Il est impératif que les gouvernements soient plus vigilants, aient davantage conscience, soient plus soucieux de cette orientation du piratage et de la contrefaçon vers des types de produits beaucoup plus dangereux pour la population.
Il est rassurant de constater que de plus en plus d’agences nationales de sécurité se penchent sur le sujet.

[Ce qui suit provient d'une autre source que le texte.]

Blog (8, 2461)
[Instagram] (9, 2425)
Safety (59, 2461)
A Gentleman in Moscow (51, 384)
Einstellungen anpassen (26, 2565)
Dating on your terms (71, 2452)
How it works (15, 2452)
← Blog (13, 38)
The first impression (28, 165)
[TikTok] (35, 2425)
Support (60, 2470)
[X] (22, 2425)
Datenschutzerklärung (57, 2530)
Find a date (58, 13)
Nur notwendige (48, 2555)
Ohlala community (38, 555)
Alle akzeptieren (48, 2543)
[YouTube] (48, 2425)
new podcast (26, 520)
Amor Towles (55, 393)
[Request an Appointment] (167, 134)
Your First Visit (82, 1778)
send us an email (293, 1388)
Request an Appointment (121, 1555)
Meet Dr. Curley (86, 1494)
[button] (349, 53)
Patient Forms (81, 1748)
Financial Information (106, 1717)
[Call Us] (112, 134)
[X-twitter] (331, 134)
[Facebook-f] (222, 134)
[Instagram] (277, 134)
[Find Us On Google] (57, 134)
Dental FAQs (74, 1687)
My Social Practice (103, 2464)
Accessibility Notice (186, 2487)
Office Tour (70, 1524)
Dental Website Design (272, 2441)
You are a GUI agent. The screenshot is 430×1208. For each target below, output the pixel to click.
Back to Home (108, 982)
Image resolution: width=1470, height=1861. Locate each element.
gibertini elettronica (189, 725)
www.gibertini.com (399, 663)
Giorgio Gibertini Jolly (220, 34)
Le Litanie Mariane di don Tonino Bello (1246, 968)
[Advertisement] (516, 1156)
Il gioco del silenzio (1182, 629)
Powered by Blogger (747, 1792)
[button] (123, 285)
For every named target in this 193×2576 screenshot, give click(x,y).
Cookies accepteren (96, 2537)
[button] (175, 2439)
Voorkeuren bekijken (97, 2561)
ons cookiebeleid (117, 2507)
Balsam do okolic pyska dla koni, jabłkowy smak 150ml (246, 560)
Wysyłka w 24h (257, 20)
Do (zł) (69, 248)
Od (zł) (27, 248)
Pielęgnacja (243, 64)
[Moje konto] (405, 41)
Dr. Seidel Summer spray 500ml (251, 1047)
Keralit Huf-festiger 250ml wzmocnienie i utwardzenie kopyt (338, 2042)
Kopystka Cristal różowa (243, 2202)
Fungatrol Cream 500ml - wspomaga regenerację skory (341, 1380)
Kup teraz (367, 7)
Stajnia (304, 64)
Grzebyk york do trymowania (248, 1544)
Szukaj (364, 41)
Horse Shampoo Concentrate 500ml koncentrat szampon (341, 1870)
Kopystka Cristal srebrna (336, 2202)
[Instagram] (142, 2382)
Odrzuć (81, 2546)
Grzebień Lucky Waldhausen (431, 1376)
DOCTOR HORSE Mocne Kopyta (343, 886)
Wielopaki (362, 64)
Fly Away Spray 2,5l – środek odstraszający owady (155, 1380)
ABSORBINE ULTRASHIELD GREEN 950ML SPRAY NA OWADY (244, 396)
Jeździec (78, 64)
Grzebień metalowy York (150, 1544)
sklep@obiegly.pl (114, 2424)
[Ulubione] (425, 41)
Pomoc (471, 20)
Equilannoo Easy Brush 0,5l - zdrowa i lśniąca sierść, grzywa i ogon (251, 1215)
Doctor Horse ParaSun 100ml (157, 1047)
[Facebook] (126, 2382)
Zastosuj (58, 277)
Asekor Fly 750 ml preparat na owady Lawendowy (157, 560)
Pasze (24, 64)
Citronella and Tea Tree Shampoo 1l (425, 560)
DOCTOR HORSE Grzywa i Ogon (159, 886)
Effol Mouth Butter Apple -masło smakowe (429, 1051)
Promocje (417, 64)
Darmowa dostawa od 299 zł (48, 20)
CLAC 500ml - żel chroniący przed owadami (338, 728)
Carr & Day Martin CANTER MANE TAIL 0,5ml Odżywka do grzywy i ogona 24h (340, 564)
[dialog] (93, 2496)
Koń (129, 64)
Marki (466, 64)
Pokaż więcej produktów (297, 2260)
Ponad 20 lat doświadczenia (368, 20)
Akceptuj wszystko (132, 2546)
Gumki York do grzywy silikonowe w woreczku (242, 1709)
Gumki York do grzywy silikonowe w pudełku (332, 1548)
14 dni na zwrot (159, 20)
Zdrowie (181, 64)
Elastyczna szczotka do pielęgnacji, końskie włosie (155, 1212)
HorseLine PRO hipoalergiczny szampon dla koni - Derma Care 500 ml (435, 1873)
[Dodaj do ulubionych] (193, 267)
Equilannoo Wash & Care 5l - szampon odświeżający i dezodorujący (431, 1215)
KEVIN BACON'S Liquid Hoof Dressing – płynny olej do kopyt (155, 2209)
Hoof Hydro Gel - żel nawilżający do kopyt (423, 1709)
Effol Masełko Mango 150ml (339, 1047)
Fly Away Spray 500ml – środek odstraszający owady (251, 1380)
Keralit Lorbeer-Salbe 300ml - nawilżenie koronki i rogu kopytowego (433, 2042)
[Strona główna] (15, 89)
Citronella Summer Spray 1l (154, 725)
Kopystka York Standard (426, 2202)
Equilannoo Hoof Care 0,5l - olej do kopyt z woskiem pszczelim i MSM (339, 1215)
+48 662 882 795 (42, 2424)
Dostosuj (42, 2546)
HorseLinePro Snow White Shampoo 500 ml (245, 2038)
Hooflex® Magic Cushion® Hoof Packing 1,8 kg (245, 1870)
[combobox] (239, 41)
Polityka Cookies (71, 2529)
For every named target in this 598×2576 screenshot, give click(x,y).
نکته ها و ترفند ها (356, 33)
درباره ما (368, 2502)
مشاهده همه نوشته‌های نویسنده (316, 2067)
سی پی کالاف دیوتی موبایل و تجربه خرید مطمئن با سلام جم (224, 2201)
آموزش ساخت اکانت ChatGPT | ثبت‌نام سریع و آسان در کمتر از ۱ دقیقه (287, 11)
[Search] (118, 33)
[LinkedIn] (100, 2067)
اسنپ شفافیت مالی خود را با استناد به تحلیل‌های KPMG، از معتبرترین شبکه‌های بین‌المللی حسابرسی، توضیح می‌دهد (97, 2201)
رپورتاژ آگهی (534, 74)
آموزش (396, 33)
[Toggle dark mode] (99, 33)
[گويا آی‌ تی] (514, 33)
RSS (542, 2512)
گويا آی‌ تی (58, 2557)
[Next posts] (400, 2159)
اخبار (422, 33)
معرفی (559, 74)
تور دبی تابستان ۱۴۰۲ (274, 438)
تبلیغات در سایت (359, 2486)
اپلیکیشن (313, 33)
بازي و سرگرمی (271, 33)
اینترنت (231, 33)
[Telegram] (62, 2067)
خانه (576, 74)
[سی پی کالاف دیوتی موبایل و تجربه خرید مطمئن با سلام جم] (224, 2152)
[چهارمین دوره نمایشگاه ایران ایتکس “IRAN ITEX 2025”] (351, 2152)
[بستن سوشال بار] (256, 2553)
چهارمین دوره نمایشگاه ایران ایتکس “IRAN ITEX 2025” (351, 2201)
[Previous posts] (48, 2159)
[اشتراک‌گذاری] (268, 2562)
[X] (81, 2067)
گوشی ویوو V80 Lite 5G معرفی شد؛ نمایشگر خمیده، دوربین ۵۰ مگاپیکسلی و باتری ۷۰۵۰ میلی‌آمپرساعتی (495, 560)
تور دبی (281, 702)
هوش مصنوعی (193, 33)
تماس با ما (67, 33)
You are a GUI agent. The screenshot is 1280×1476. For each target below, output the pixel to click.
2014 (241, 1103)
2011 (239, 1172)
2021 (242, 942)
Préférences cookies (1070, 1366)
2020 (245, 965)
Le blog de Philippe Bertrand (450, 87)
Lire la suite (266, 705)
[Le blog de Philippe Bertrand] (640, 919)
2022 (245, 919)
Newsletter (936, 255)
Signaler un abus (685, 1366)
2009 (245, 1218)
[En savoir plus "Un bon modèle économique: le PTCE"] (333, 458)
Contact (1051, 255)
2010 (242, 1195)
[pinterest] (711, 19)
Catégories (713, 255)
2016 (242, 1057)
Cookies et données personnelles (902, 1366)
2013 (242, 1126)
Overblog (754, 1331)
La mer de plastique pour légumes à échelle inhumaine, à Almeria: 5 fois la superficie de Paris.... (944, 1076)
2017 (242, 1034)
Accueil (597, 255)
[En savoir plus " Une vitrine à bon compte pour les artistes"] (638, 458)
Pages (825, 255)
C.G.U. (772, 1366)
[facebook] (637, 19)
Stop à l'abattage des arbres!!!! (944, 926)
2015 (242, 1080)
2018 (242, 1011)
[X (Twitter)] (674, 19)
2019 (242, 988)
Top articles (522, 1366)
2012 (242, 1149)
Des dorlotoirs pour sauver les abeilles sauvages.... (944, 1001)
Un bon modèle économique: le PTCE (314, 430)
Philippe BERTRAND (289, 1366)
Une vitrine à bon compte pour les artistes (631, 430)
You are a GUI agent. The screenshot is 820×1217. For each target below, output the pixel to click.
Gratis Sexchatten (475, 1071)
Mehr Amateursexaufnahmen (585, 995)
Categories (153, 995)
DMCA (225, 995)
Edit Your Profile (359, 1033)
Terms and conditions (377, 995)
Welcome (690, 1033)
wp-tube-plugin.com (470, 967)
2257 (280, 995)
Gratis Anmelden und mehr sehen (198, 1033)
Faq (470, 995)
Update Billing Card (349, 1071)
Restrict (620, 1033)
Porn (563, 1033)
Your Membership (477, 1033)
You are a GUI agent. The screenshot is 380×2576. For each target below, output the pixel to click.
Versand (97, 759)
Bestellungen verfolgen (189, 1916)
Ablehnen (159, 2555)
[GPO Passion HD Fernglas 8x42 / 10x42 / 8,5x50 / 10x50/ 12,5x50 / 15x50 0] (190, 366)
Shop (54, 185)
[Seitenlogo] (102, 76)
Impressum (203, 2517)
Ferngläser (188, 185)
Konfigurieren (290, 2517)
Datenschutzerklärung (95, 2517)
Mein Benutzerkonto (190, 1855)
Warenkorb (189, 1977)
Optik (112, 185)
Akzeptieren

Nous travaillons au sein de la Chambre de commerce internationale à une coalition avec ces agences et autres organisations internationales comme l’OMPI sensibles à ce souci pour protéger la propriété intellectuelle et mettre en place des législations et les dispositifs de surveillance adéquats.
Nous jouons en cela un rôle de mobilisation et d’information.

Nous nous efforçons également d’alerter la population sur les dangers sous jacents à ce phénomène. Là-dessus, nous avons la sensation qu’il y a eu une sorte d’évolution des mentalités. Nous sommes passés d’une situation où un grand nombre de la population se faisait complice de ce mouvement en acquérant sans scrupule des produits contrefaits à une situation où l’hésitation et la préoccupation d’aller vers ces produits est plus importante dès lors qu’ils peuvent mettre leur vie en danger.

Vous participez au 6ème Congrès mondial sur la lutte contre la contrefaçon et le piratage qui se déroule à Paris les 2 et 3 février. Qu’attendez-vous de ce Congrès ? Des enseignements ont-ils été tirés selon vous des 5 Congrès qui ont précédé ? Quelles en ont été les traductions concrètes ?
La pleine prise de conscience du problème suppose une campagne de longue durée. Nous sommes face à une machine considérable. Plusieurs années d’efforts seront indispensables. C’est ce à quoi servent ces congrès.

Je ne pense pas que l’énergie mise dans l’organisation de ce type de manifestations soit vaine. En témoigne le fait que de plus en plus d’instances publiques reconnaissent le sérieux du problème et le danger que ce problème représente.

Vous semble-til réaliste ou utopique, notamment du fait de la mondialisation dans laquelle nous nous inscrivons, d’éradiquer toute forme de piratage et de contrefaçon ?

Nous n’arriverons pas à convaincre toutes les instances publiques d’éliminer ce commerce, et de sensibiliser leur population.
Nous ne pourrons jamais éradiquer totalement le phénomène. Nous ne pourrons que tenter d’en atténuer l’emprise et les effets néfastes sur les consommateurs et sur les économies nationales.